Emerson Vermaat – Lebanese president says government is not in control of Hezbollah

"Nobody knows about what they – Hezbollah – do. Not me, not even the ministers of Hezbollah in the government, they don't know. They have their own completely independent operation."

This is what the president of Lebanon, Emile Lahoud, said on August 3, 2006 in an interview with the Dutch newsprogram of RTL 4.[1He was asked if he, as the president of Lebanon and the head of state, could stop Hezbollah. No, he could not. But he did refer to Hezbollah as "the resistance."

It is wellknown that Hezbollah is a highly secretive and compartmentalized organization, this did not change after they joined the Lebanese government. Shortly after the recent bombing in Qana, where 27 civillians died, Lebanese prime minister Fouad Seniora praised Hezbollah for its resistance efforts. The Lebanese government does not at all distance itself from Hezbollah, and the state president publicly admits that nobody in the government – not even the Hezbollah ministers – knows anything about Hezbollah operations.

Who then is in control of Hezbollah? Salameh Nematt, the Washington Bureauchief of "Al-Hayat", claims in an interview with CNN that Iran and Syria pushed Hezbollah into this.
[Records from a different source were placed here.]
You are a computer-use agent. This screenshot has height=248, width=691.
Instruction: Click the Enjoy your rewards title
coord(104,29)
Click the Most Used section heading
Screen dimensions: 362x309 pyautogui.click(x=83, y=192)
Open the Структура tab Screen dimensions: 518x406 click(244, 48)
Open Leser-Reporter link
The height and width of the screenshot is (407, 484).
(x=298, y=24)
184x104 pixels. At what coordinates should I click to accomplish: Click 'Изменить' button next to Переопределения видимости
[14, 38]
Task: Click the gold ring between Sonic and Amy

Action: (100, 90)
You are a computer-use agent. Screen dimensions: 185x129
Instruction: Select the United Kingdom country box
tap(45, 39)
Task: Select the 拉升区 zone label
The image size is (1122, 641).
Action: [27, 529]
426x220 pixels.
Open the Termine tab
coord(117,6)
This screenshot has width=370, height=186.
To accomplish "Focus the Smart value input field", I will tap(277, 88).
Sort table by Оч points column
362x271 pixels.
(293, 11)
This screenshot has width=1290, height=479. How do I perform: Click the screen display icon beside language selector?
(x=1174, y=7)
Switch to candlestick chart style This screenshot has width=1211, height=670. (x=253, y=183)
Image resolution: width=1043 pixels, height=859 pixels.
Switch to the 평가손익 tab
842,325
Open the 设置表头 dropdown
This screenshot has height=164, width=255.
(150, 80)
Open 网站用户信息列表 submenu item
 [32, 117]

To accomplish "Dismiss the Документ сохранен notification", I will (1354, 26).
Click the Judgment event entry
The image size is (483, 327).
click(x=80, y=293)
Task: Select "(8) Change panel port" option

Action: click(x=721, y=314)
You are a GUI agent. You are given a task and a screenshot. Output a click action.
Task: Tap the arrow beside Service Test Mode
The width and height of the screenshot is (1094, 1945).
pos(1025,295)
Iran may face UN sanctions because of its nuclear program, and "the Syrians have an interest in pushing Hezbollah into this confrontation to open another front to ease the pressure on themselves." "Unfortunately the whole Lebanese state pays the price, the Lebanese people pay the price, but on the other hand they (Iran, Syria) did succeed in diverting attention from the Iranian nuclear issues for awhile and also from the international investigation into Syria's role in the Hariri assassination."[2

Claims that Hezbollah is simply a willingless tool in the hands of the Syrian and Iranian leaders may be exaggerated, but the ties are and always have been very close indeed. In his book "Islamic Fundamentalist Terrorism 1979-1985," Edgar O'Ballance writes: "On 21 November 1982 Hezbollah led an armed rebellion against the local authorities in the Baalbek area, shouting slogans in favour of Khomeini and remaining in occupation of part of the town. The Lebanese government blamed Iran for instigating this ‘revolt', and its foreign minister protested to the Iranian ambassador in Beirut, threatening to break off diplomatic relations with the country if the Iranian contingent in the Bekaa Valley was not withdrawn. The newly elected president of Iran, Alia Akbar Khamenei, stated he had no intention of recalling them."[3

When I visited the Bekaa Valley and southern Beirut some eight year ago, my westernized Lebanese driver warned me not to leave the car and talk to the people in the street. He refused to stop anywhere. He himself was terrified. He called the people from Hezbollah extremists, Hezbollah leaders were, in his view, simply instruments in the hands of foreign powers (Syria, Iran). The atmosphere over there was rather spooky, surreal, it reminded me of what I so often saw in Eastern Bloc countries at the time of the communists: party slogans and the ubiquitous huge posters and banners. A few years ago a young and inexperienced female colleague from the Dutch radioprogram "De Ochtenden" went to the southern part of Lebanon to interview Hezbollah followers and their friends. The result was two hours of propagandistic talk. My young journalistic colleague had been fully indoctrinated. If there is one thing Hezbollah is extremely good at, it is propaganda and deluding naive westerners. I was even more surprised about the editor in chief who allowed this kind of propaganda to be aired by a Christian radio and television station.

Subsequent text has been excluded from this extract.